Layoffs are likely coming to the Santa Barbara Unified School District‘s Food Services program unless the Board of Education can intervene Tuesday night.

Superintendent Cary Matsuoka, who is leaving the district June 30, has recommended laying off 21 employees in the department and says the department is overstaffed. The layoffs would save the district $1.26 million, he said. 

At the same time, he wants to add six food service manager positions because he said that only one person previously supervised a staff of 123 and there needs to be a more even distribution of personnel resources. 

“We have two interrelated problems: the need to reduce staffing and to create an appropriate management structure to supervise and evaluate our food service staff,” Matsuoka said in a staff report for Tuesday night’s meeting. 

The district has a solid reputation for providing quality meals made from scratch to students, but over time, labor costs have grown too large for the district to handle, according to his report.

The district plans to ground six of its mobile food trucks and the staff members that come with them. Matsuoka said the district was leasing the trucks twenty-four hours a day, but only using them three.

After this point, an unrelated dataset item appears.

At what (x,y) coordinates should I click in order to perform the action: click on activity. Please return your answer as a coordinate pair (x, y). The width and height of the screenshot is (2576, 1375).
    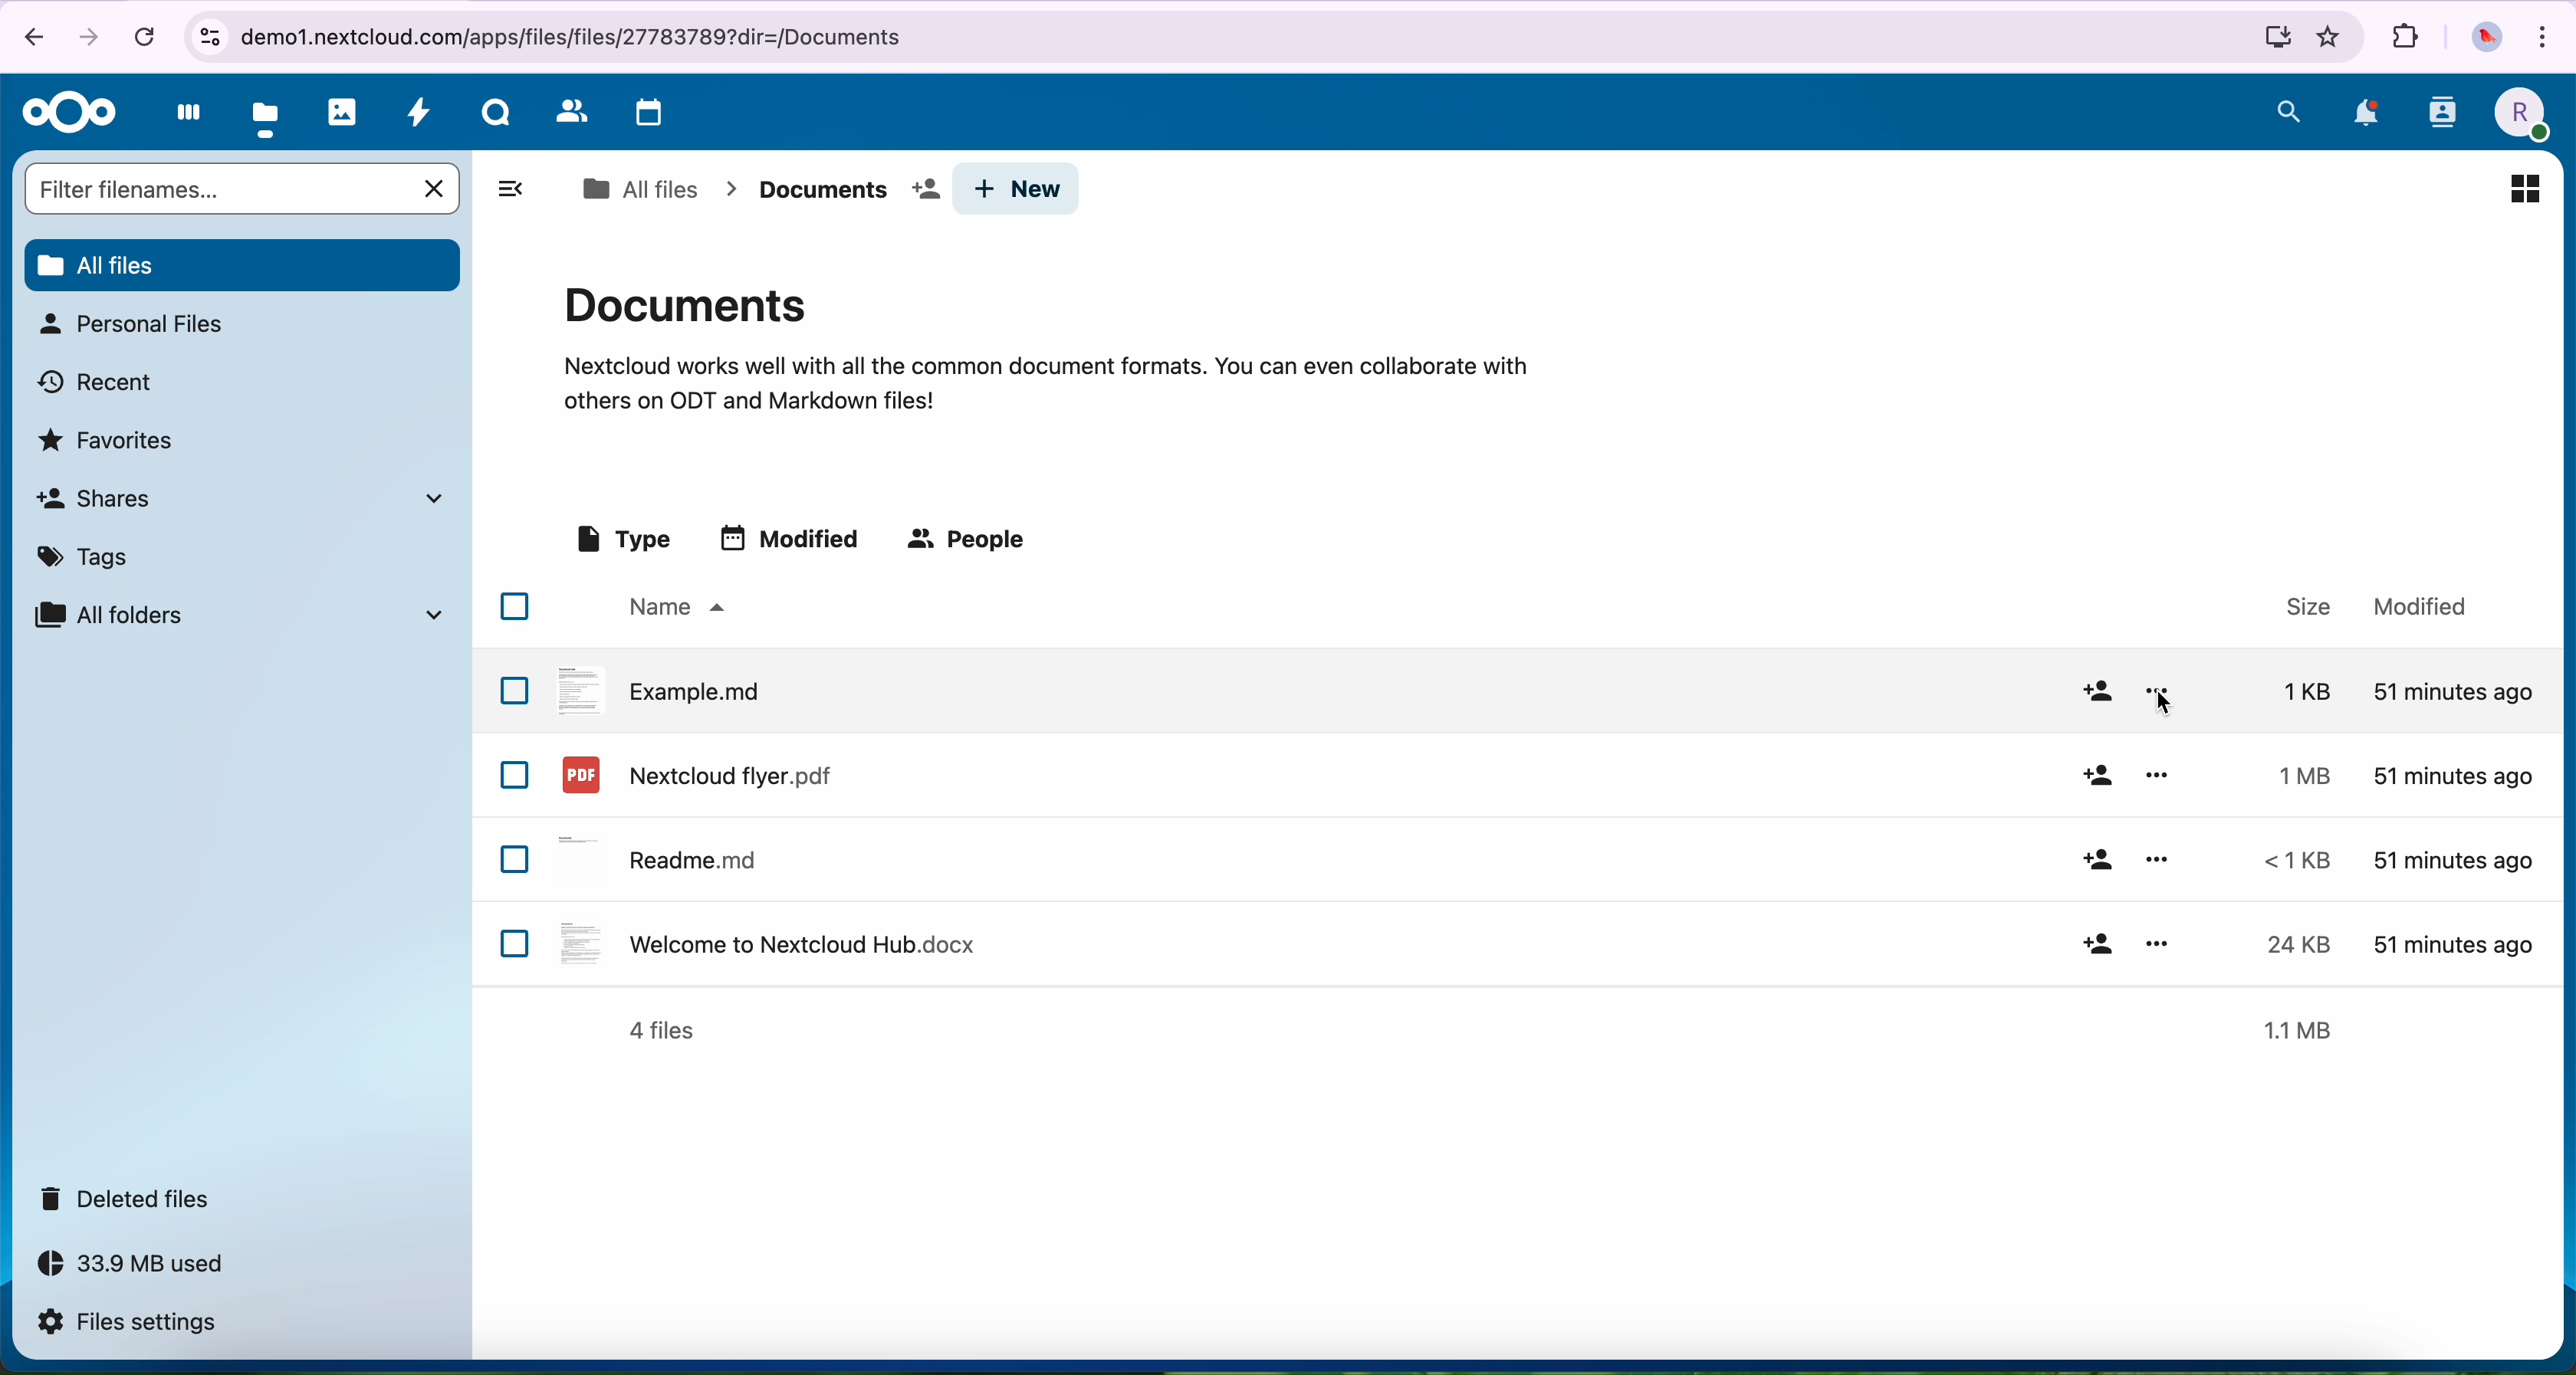
    Looking at the image, I should click on (420, 117).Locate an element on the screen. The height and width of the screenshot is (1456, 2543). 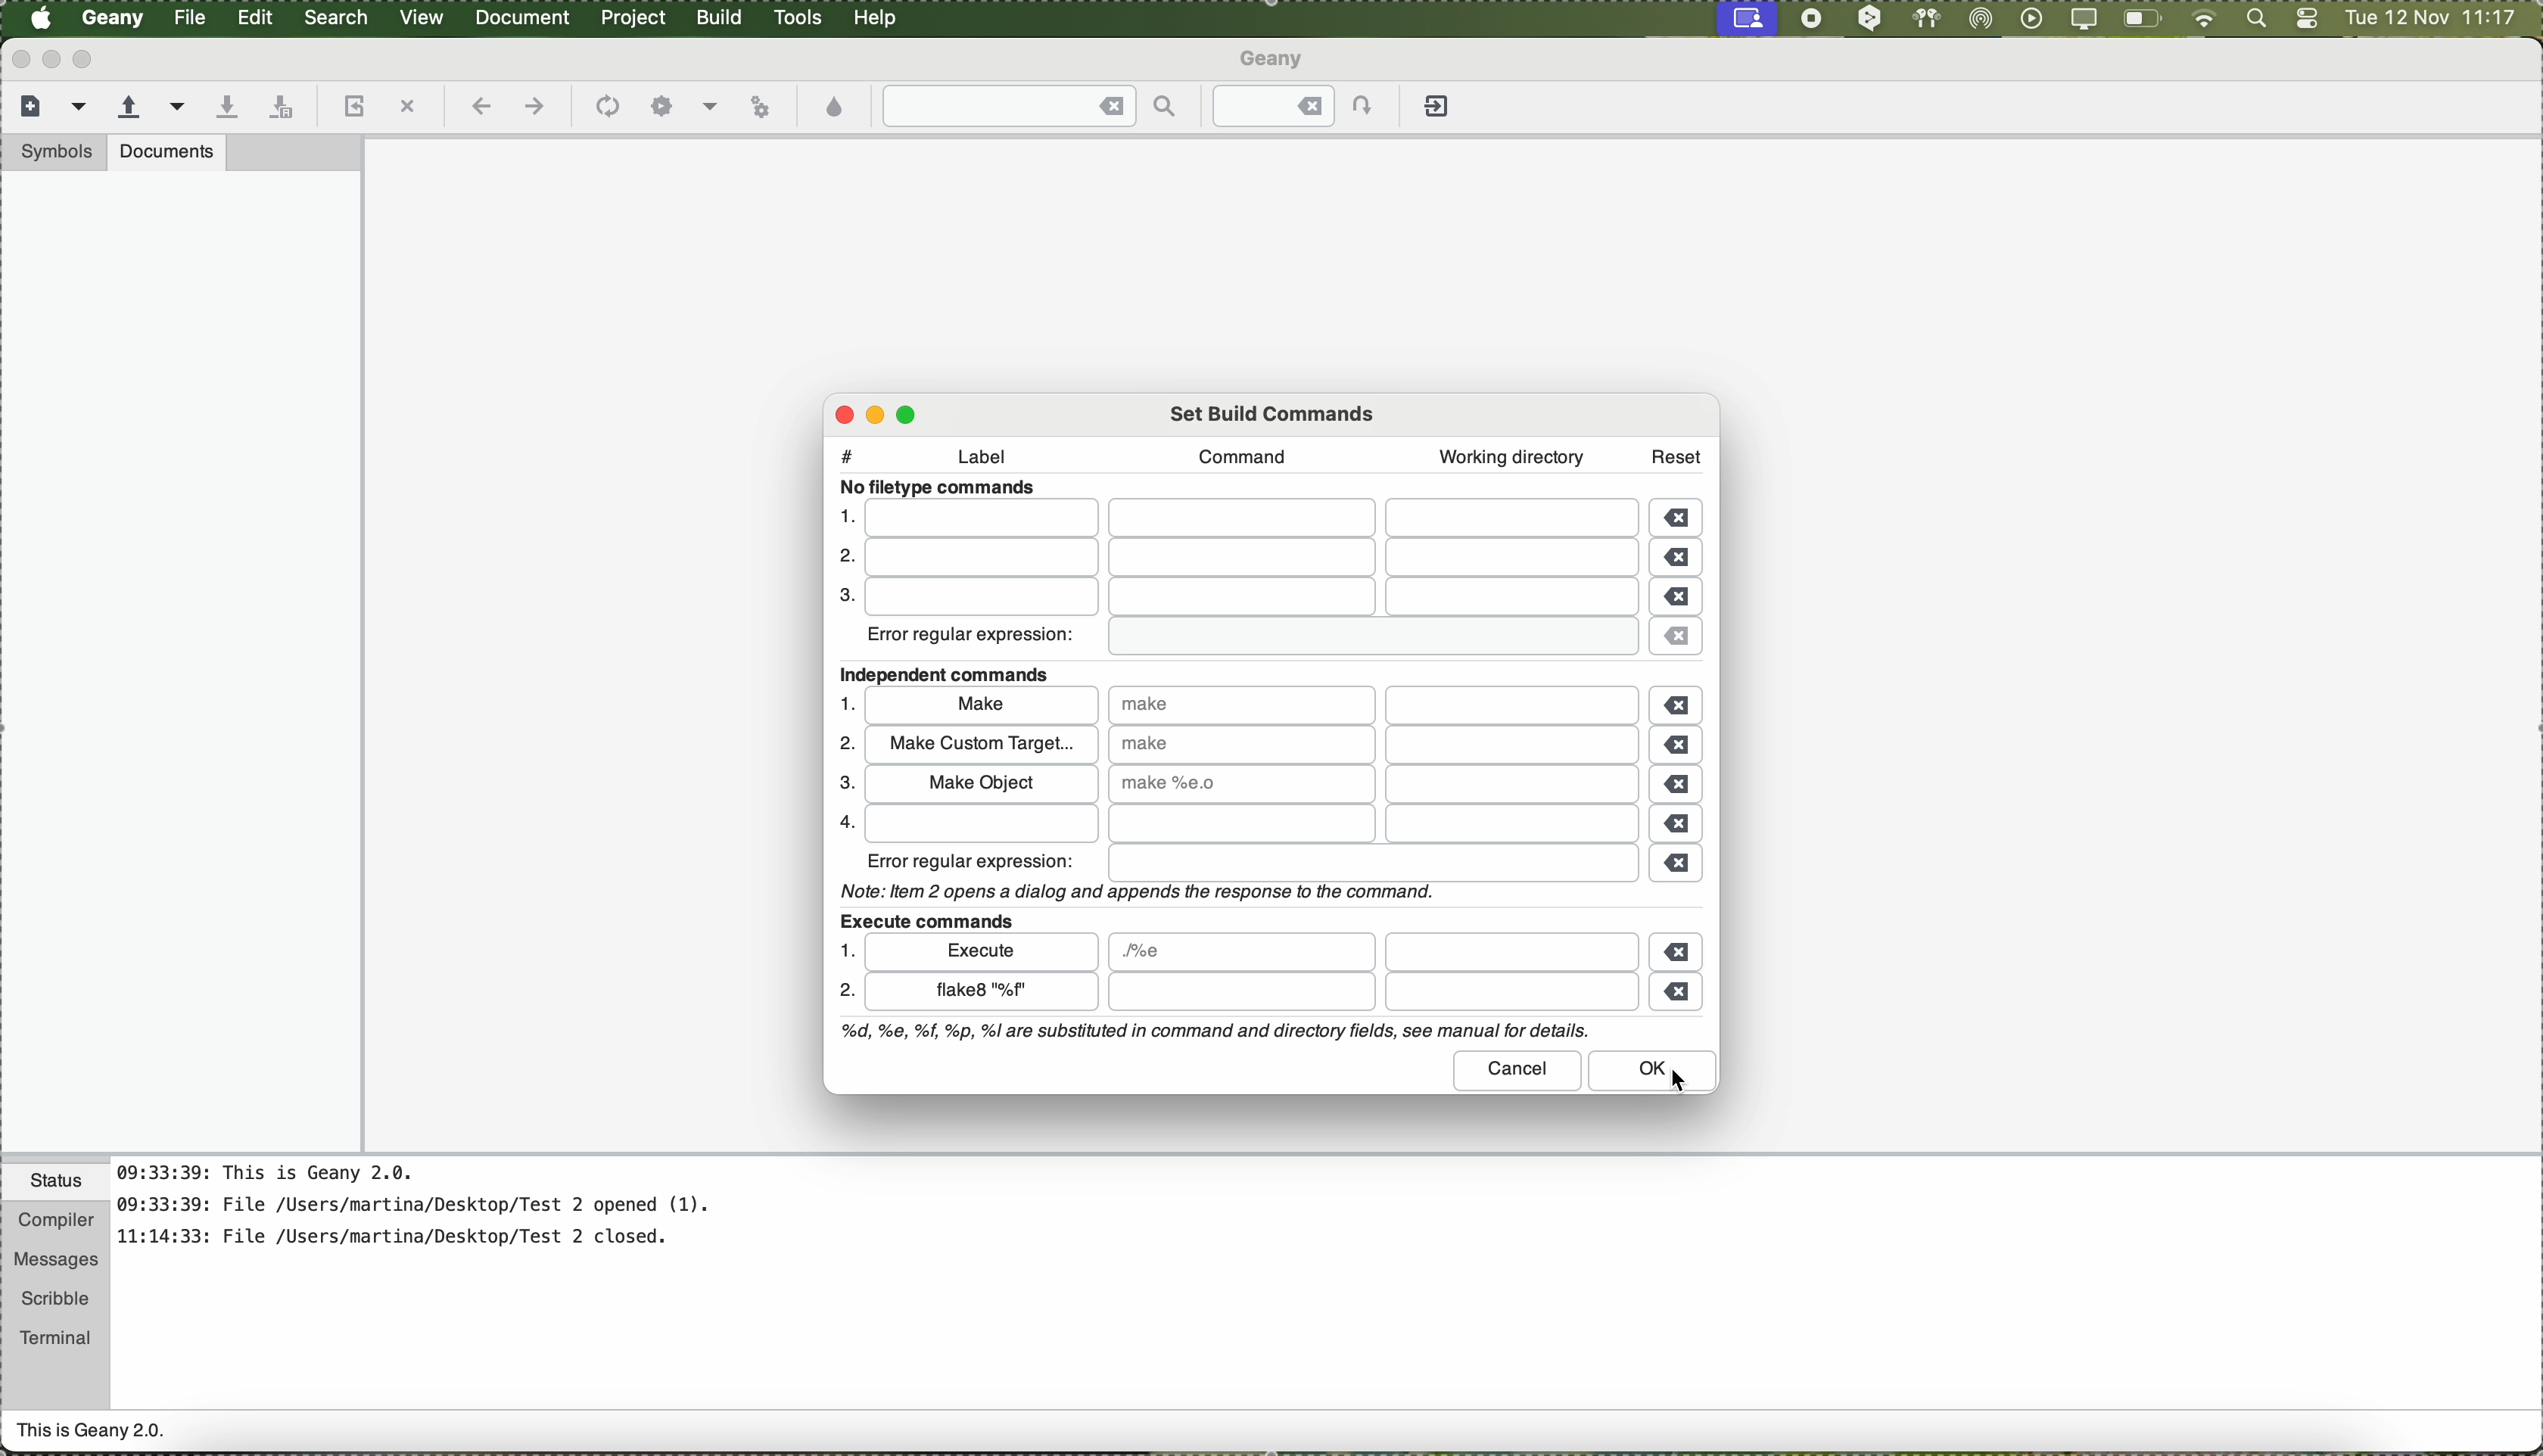
run or view the current file is located at coordinates (760, 104).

“The trucks were unreliable, breaking down, leading to frequent repairs by the leasing company. We have stopped the lease on six mobile cafes, which will save $165,000 annually,” Matsuoka said. “The personnel to run those mobile cafes are still part of our labor costs.”
 
It also plans to halt free breakfast at six schools that were not considered full “provision 2” schools. A provision 2 school is one where the count of free and reduced meal students is sufficient that the school can offer a free breakfast for every student. 

The affected schools are Washington Elementary School, Goleta Valley and La Colina junior highs, and Dos Pueblos, San Marcos and Santa Barbara high schools. The change will save about $840,000 annually.

Board President Laura Capps expressed frustration at the most recent school board meeting because she said it was the wrong time to lay off personnel. Layoffs should be a last resort, she told Noozhawk on Monday, particularly because new jobs will be nearly impossible to get right now because of the pandemic.

“Across this country and here in our community, food insecurity has skyrocketed since the pandemic struck,” Capps said. “Now is the time to creatively marshall every resource to keep our students from experiencing hunger. Now is not the time to lay off the school employees who prepare nutritious meals and get them into the homes of the families who need them.”

Paul Rooney, president of the Santa Barbara Unified School District’s classified employees association, said more than 780 people have signed a petition to block the layoffs. The school board has the signatures and a letter that Rooney sent in opposition.

“From the onset of the investigation and reassessment that started last year we were informed by the SBUSD administration that our input would be important in the process,” Rooney said in a letter. “Our team was led to believe by Meg Jette, John Becchio, and Brian Tanguay in a meeting on Jan. 16, 2020, that ‘the union would have input.’

“I also had a couple of short conversations with Meg Jette face to face and was assured by her of the union’s inclusion in the process. Obviously this didn’t happen and here we are today, in muddy waters, caused by the district’s lack of follow through with our classified union.”

The board meets at 6:30 p.m. Tuesday in a virtual setting.